From December 1995 to April 2001, 206 men with unfavourable risk prostate cancer were randomised to receive radiation therapy alone or a combination of radiation therapy and androgen deprivation therapy. After a median follow-up of 16.62 years 156 men died: 29 from prostate cancer (19%), 39 from cardiac causes (25%), and 99 from other causes (56%). Among men with moderate or severe comorbidity 46 of 49 died, compared with 110 of 157 with no or minimal comorbidity.
Survival did not differ between the patients who had radiotherapy alone and those who had radiotherapy and androgen deprivation therapy. However, opposite effects of treatment on survival were observed depending on whether the men had coexisting illness.
In men with no or minimal comorbidity, radiation therapy alone was associated with higher mortality than radiation therapy plus androgen deprivation therapy. However, in men with moderate or severe comorbidity, radiation therapy alone versus combined therapy was associated with significantly decreased overall mortality (hazard ratio 0.36 (95% confidence interval 0.19 to 0.67); P=0.001) and cardiac mortality (0.17 (0.06 to 0.46); P<0.001).
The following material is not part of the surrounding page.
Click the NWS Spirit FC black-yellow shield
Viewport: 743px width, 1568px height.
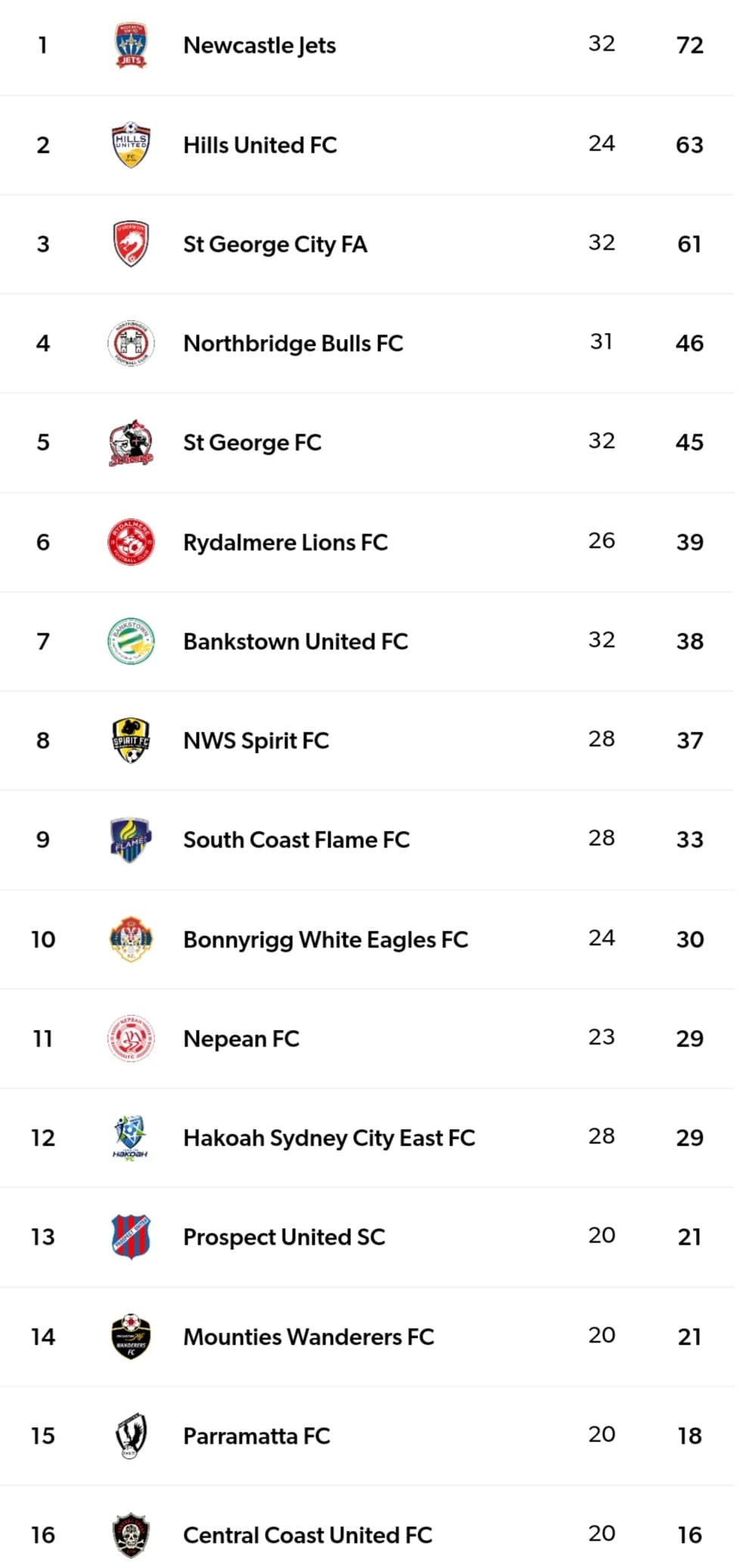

James Catto, editor of European Urology, commented, “These findings are extremely important. Whilst it is known that combined androgen deprivation and radiotherapy can improve the cancer cure outcomes from aggressive prostate cancer, little is known about the long term implications of suppressing a man’s testosterone. Here the authors find that the consequences of this are more vascular and cardiac problems, which eventually lead to more deaths.”
He added, “One must caution the use of androgen suppression in these men, and consider either radiotherapy alone or radical surgery. The latter appears to be superior in many reports of large population outcomes.”